The initial section provides an introduction to FLP, VRP, and LRP, especially CLRP. The subsequent section delves into a comprehensive review of pertinent prior research, in which emphasis was placed on introducing various variants of LRP, as well as precise methods and heuristic and meta-heuristic methods for solving LRP. In the third section, we designed the framework and formal problem statement of the Binary Equilibrium Optimizer (BiEO). At the same time, the DACA strategy was proposed to solve multi-vehicle routing problems. Moving on, the fourth section Introduced the LRP mathematical model proposed in this paper to solve the case study. The fifth section offers an extensive exposition of empirical findings derived from applying the proposed BiEO algorithm to real-world scenarios.
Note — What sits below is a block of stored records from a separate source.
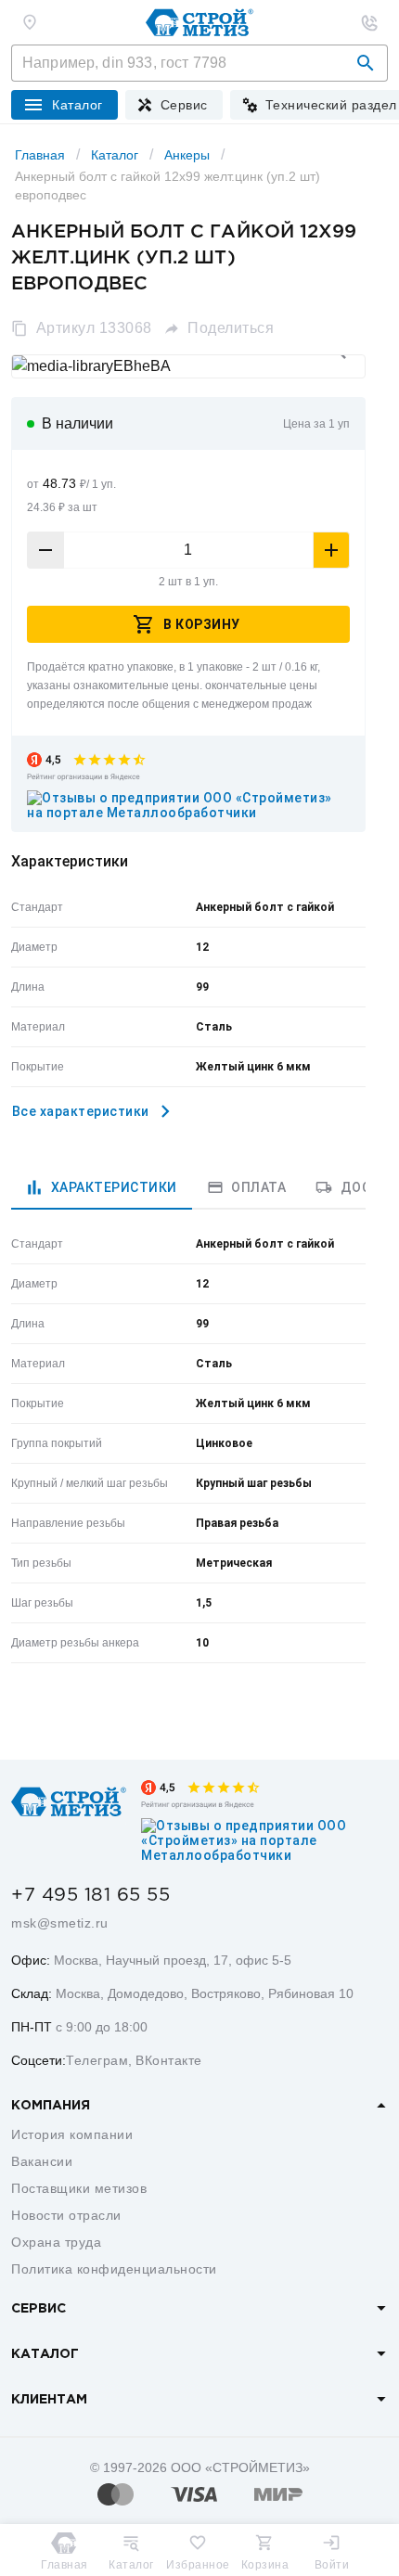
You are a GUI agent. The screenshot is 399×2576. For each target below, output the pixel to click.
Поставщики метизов (79, 2188)
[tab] (101, 1187)
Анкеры (187, 154)
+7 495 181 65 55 (90, 1895)
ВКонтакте (168, 2060)
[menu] (174, 105)
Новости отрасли (66, 2215)
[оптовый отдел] (369, 22)
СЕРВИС (38, 2308)
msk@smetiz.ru (60, 1923)
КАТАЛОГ (45, 2354)
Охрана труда (56, 2242)
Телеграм (97, 2060)
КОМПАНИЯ (50, 2105)
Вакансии (41, 2161)
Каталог (114, 154)
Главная (40, 154)
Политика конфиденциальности (114, 2269)
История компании (72, 2134)
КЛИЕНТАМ (49, 2399)
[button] (365, 63)
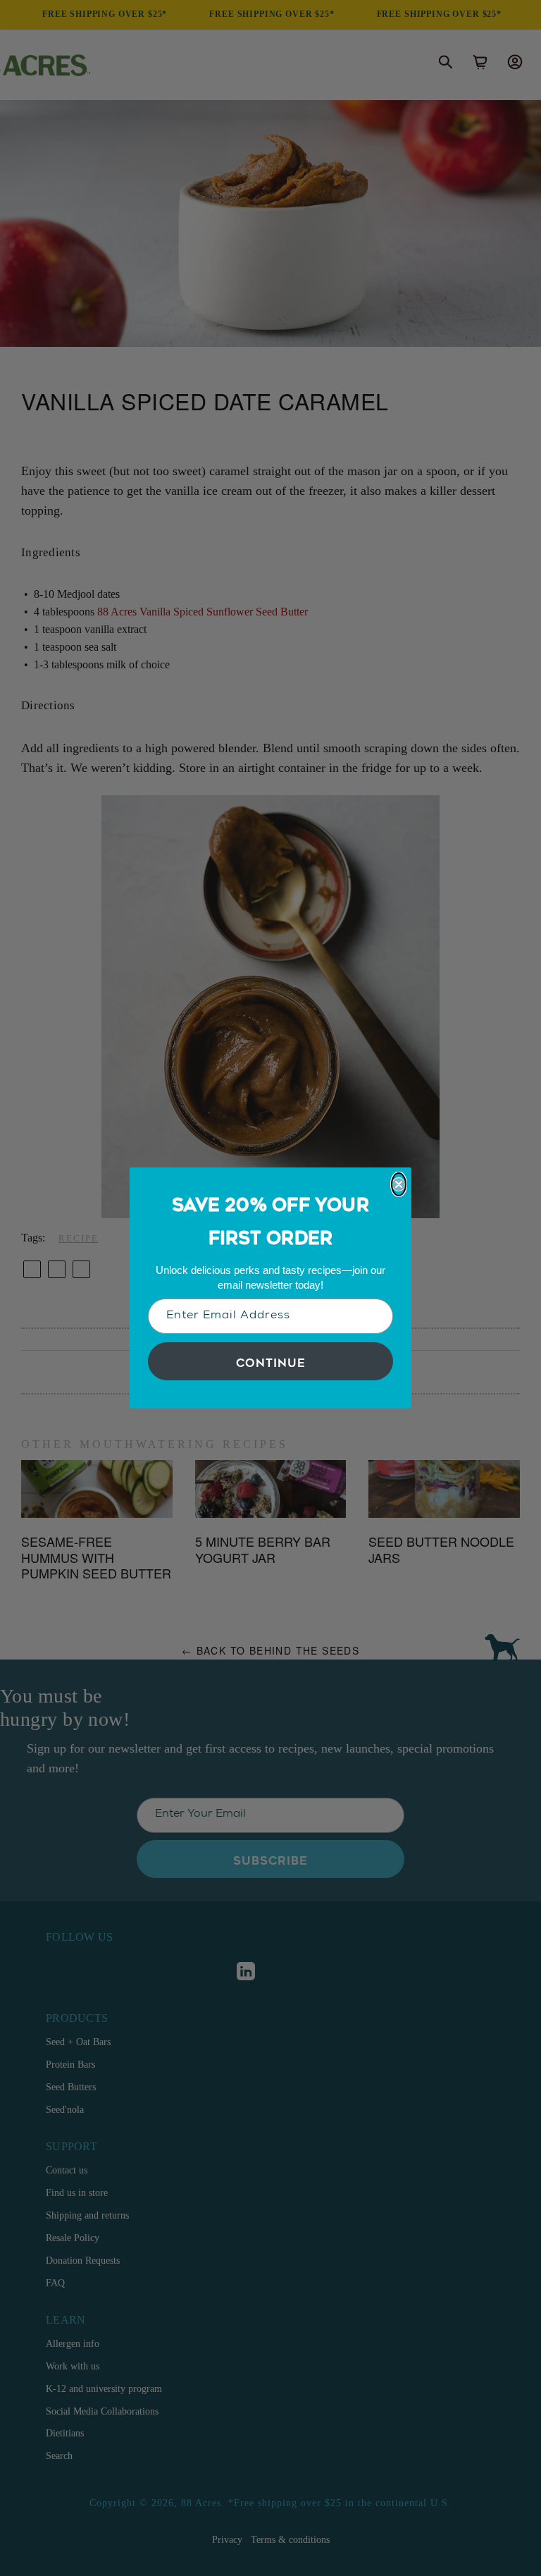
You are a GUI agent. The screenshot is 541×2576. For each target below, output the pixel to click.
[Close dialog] (399, 1184)
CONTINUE (271, 1361)
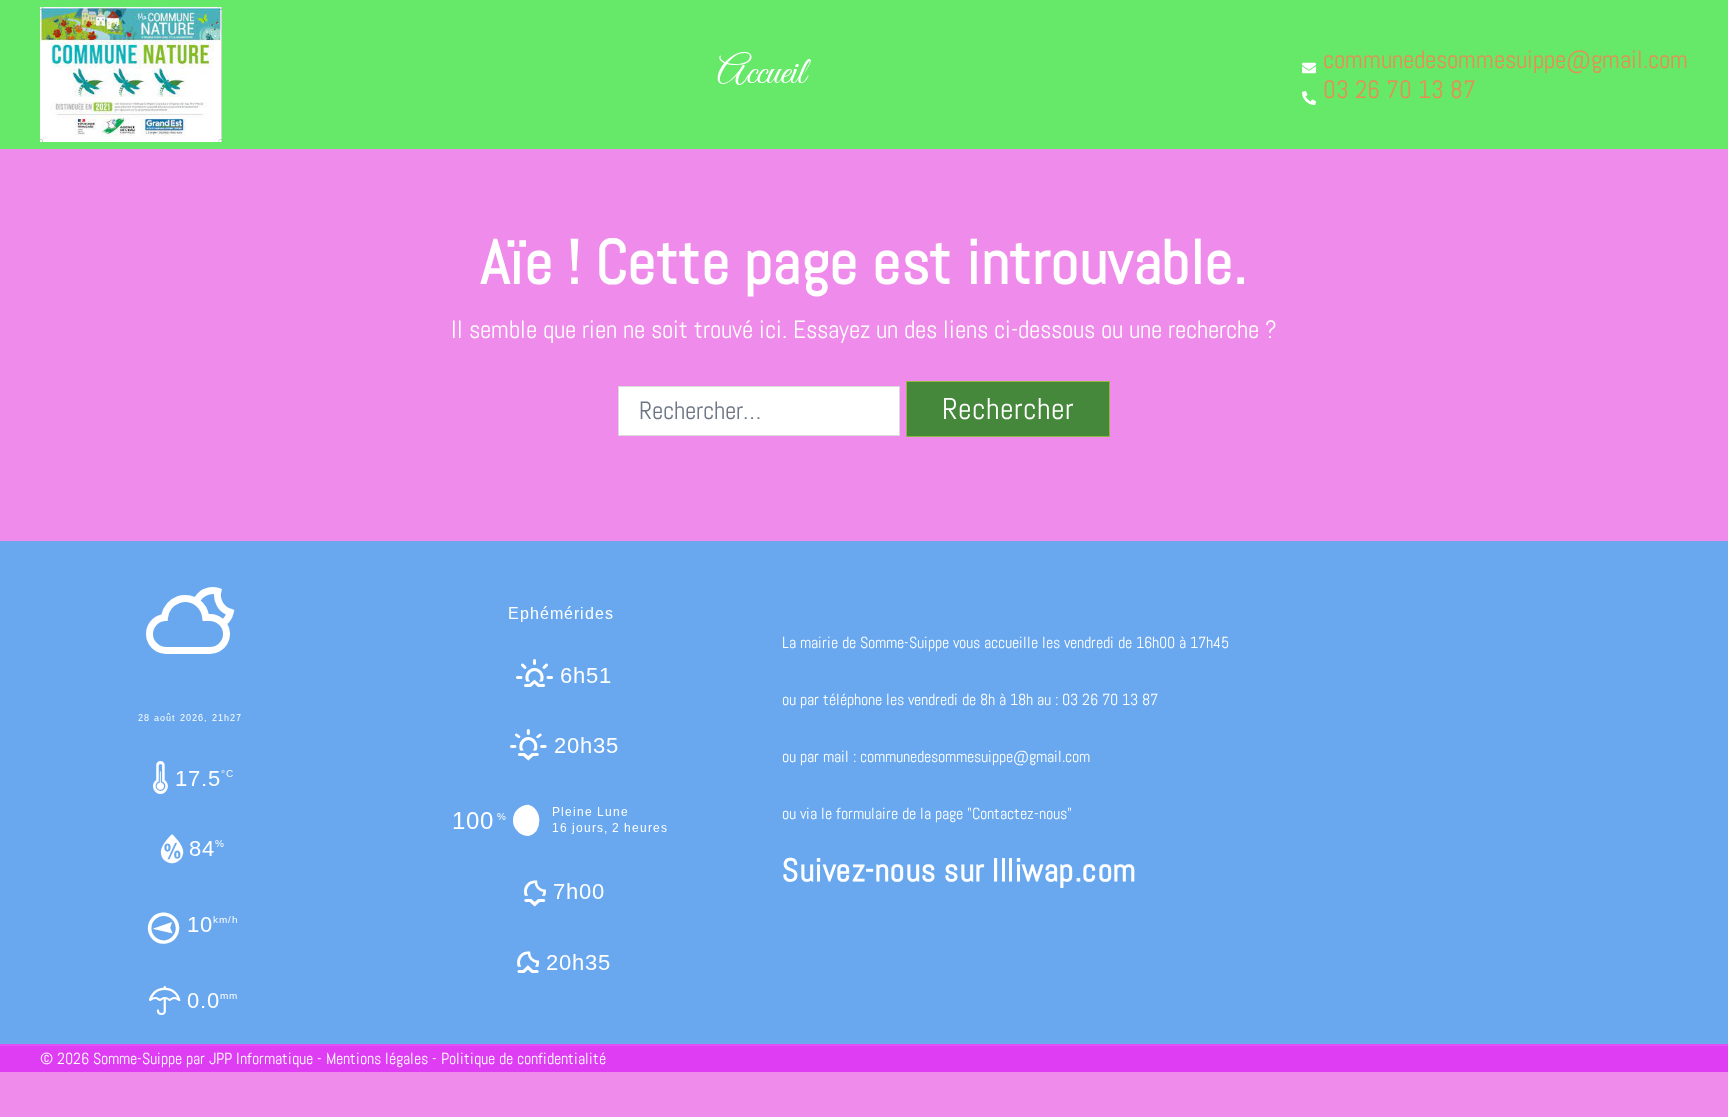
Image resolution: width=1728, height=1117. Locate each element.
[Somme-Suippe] (131, 72)
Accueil (761, 74)
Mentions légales (377, 1058)
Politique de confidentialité (523, 1058)
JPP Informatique (261, 1058)
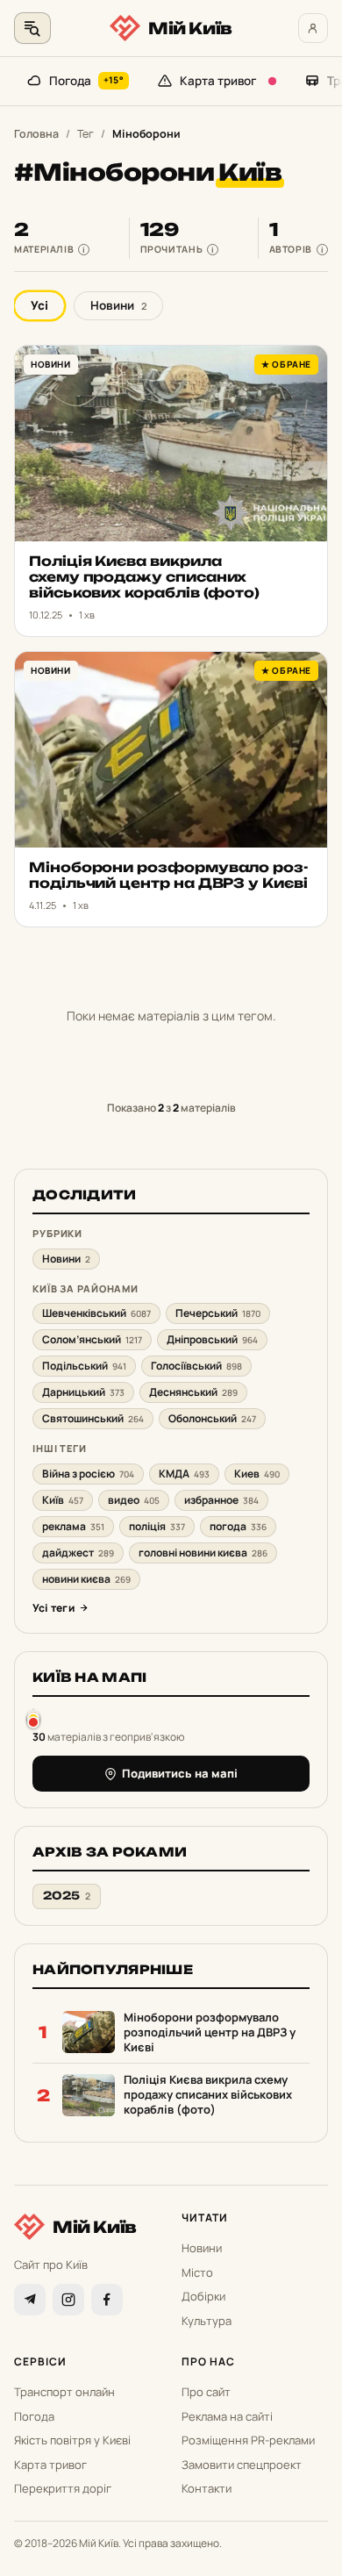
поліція (157, 1526)
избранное (221, 1499)
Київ (62, 1499)
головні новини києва (203, 1552)
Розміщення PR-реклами (248, 2440)
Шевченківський (96, 1313)
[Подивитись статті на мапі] (33, 1718)
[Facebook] (107, 2299)
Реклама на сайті (227, 2416)
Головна (36, 133)
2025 (66, 1895)
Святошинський (93, 1418)
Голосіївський (196, 1365)
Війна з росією (88, 1473)
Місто (197, 2272)
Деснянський (193, 1392)
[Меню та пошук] (32, 28)
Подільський (84, 1365)
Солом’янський (92, 1339)
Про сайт (206, 2392)
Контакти (207, 2488)
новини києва (86, 1578)
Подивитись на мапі (180, 1773)
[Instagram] (68, 2299)
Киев (257, 1473)
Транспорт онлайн (64, 2392)
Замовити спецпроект (242, 2464)
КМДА (184, 1473)
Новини (118, 305)
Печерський (217, 1313)
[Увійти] (313, 28)
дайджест (78, 1552)
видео (134, 1499)
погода (238, 1526)
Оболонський (212, 1418)
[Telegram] (30, 2299)
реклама (73, 1526)
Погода (86, 81)
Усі (39, 305)
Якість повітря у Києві (72, 2440)
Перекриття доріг (62, 2488)
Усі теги (53, 1607)
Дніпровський (212, 1339)
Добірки (203, 2296)
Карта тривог (218, 81)
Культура (207, 2321)
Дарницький (83, 1392)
Lastly, the sixth section engages in a comprehensive discussion of the results and implications of this study’s contributions.
7. Conclusions
This paper proposed the BiEO algorithm, comprising two main components: (1) addressing the placement of distribution points location problem, Meanwhile, this article has designed two options for the location selection of distribution points, and (2) solving the VRP with capacity constraints for each distribution area, utilizing the DACA strategy in this study. A comparative analysis was conducted against combination-VRP experiments, revealing that the BiEO algorithm yielded superior outcomes within this problem framework compared to GA, DE, and PSO algorithms. Furthermore, the proposed DACA strategy effectively tackled both combinatorial problems and VRP simultaneously.
However, this paper also has some limitations. Firstly, in the optimization model of this article, we assume that each person’s daily material demand is fixed (weighing 400 g per person), which cannot truly reflect each person’s daily material demand. In the future, we may consider defining each person’s daily demand in the form of fuzzy numbers. In addition, due to the use of the DACA strategy in the solution, it is necessary to maintain consistency between the dimensions and the number of demand points in the distribution area during the solving process. Therefore, in this problem, when the transportation vehicle load cannot reach the next demand point in the distribution area, it will return and cannot transport to the demand points in other areas that meet the demand, which may lead to an overall increase in the cost of the problem. In future research, we may consider that transportation vehicles can deliver to demand points outside of this distribution area.